Geo Week News

July 30, 2018

Baraja’s Spectrum-Scan automotive lidar uses prisms and a modular approach

We know that autonomous vehicles will need lidar sensors to gather data about their immediate environments. (Only Elon Musk, ever the controversial figure, disagrees). What we can’t seem to figure out is exactly what kind of lidar sensors will rise to the top of the heap. We are witnessing a proliferation of companies offering novel lidar solutions, each offering some permutation that makes it stand out, in hopes that this difference will grant them the competitive advantage to capture the huge automotive lidar market.

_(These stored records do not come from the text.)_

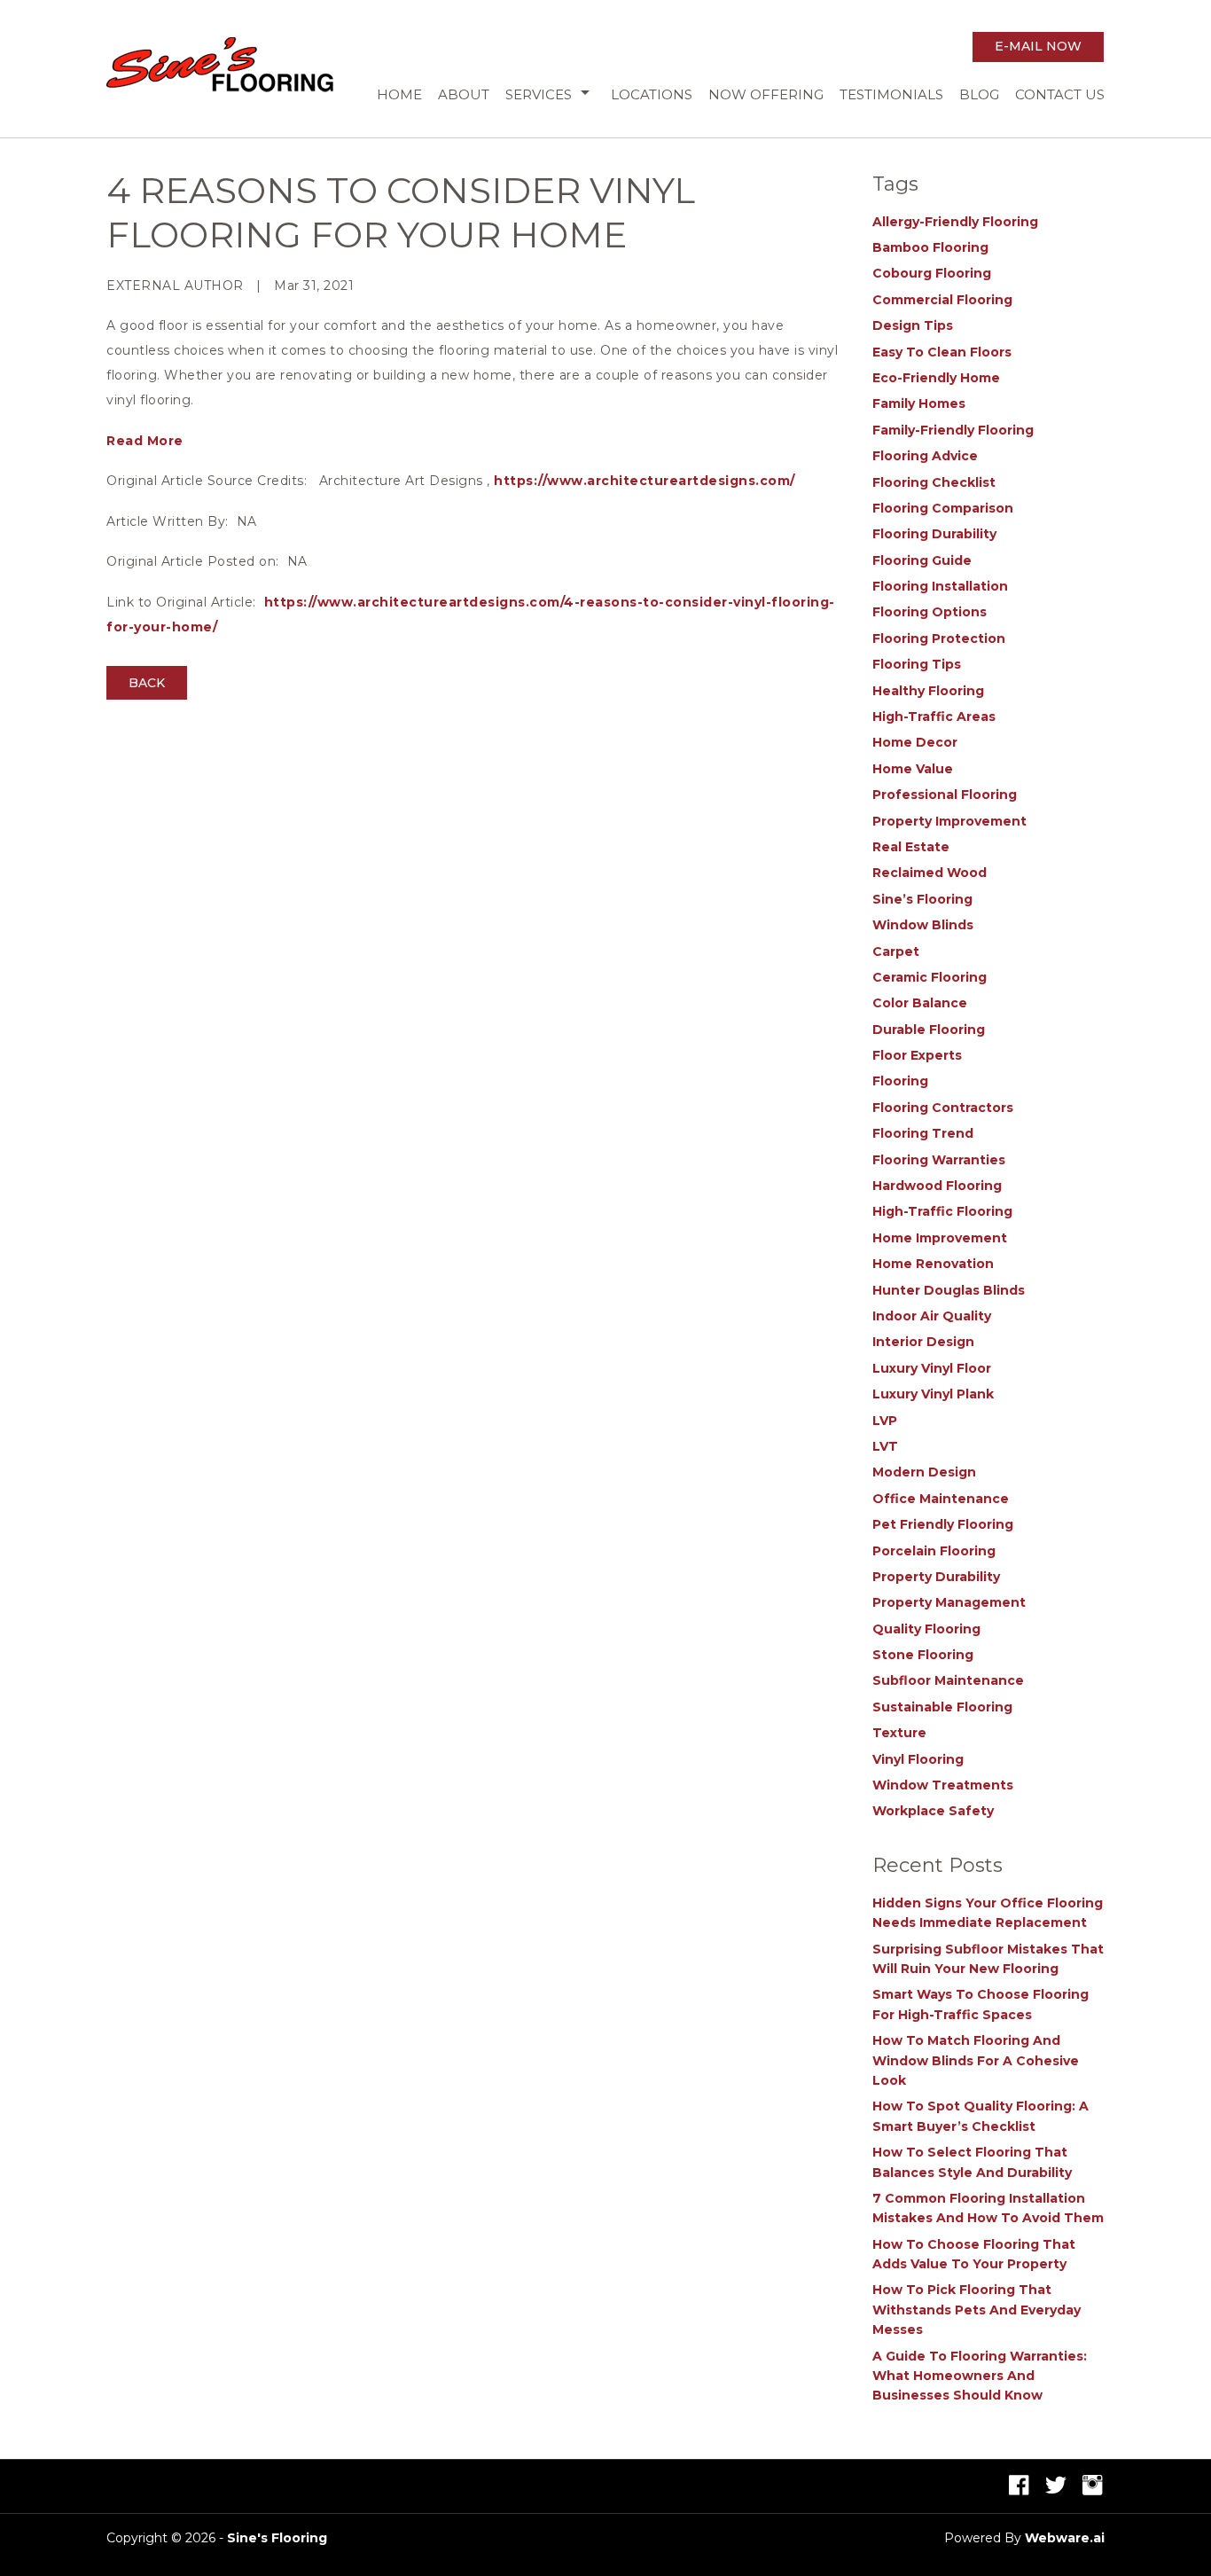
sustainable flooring (942, 1707)
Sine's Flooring (277, 2538)
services (538, 94)
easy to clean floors (942, 352)
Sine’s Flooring (922, 899)
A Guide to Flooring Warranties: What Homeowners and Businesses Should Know (979, 2376)
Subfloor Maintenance (948, 1680)
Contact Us (1060, 94)
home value (912, 769)
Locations (651, 94)
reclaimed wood (929, 873)
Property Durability (936, 1577)
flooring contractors (942, 1108)
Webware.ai (1065, 2538)
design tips (912, 325)
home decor (914, 742)
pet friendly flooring (942, 1524)
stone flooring (922, 1655)
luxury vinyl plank (933, 1394)
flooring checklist (934, 482)
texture (899, 1733)
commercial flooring (942, 300)
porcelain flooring (934, 1551)
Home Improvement (939, 1238)
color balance (919, 1003)
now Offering (766, 94)
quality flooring (926, 1629)
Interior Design (923, 1342)
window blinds (922, 925)
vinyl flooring (918, 1759)
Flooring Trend (922, 1133)
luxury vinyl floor (931, 1368)
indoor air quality (931, 1316)
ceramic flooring (929, 977)
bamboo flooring (930, 247)
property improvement (949, 821)
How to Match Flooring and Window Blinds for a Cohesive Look (975, 2060)
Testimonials (891, 94)
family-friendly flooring (953, 430)
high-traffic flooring (942, 1211)
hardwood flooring (937, 1186)
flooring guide (922, 560)
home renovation (933, 1264)
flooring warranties (938, 1160)
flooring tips (916, 664)
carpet (895, 951)
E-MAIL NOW (1038, 46)
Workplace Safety (933, 1811)
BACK (147, 683)
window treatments (942, 1785)
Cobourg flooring (931, 273)
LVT (885, 1446)
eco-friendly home (936, 378)
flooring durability (934, 534)
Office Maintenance (940, 1499)
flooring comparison (942, 508)
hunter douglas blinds (948, 1290)
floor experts (917, 1055)
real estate (910, 847)
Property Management (949, 1602)
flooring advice (925, 456)
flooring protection (938, 638)
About (463, 94)
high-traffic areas (934, 716)
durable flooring (928, 1029)
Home (399, 94)
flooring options (929, 612)
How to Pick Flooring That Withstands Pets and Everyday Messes (976, 2309)
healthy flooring (928, 691)
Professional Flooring (944, 795)
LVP (884, 1421)
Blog (979, 94)
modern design (924, 1472)
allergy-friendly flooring (955, 222)
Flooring (900, 1081)
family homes (918, 403)
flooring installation (940, 586)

The latest such solution comes from Australia’s Baraja, and it’s certainly unique. For one, it can sense objects with 10% reflectivity (like a person on a dark street) from up to 240 meters. But specs aren’t really the big story here.

It uses prisms to steer the laser

Wired published a good explanation of the technology. The sensor system shoots a single laser through a “prism-like material” that refracts it at an angle corresponding to its wavelength. This means that Baraja can alter the wavelength of the laser, and thus determine the direction of the laser. (For some bewildering reason, an editor at Wired described this technique as using “rainbow physics,” which I assume is just a fancy name for “optics.”)

But, it also relies on mechanical parts

Not everything is sunshine and roses. Evidently the prism-steering system is only capable of moving the laser along a vertical plane. The lidar still needs a so-called “mechanical aid” to move the laser left or right.

A Baraja lidar system

The system is modular

A secondary benefit of this method is that enables a modular setup. More precisely, the laser is generated by a unit somewhere in the guts of the car, and then passed via fiber optic cables to prisms, or “eyes,” attached to the car at various points. This solution is cheaper than installing multiple full-function lidar sensors, and cheaper to fix should one the eyes get knocked out of place by an errant baseball or unfortunate accident. It also seems like it should be more scalable, but the literature doesn’t say how many prisms a single laser unit can handle.

It’s made of off-the-shelf components

Baraja strongly suggests that the system is composed of zero proprietary components, instead opting for off-the-shelf products like the “optical-grade silica-glass found in every smartphone camera and telecom-grade lasers that power the internet.”

That brings another cost benefit. Components (like the silica-glass) are already manufactured at scale for consumer devices, and so that reduces the price of making Baraja’s lidar even further.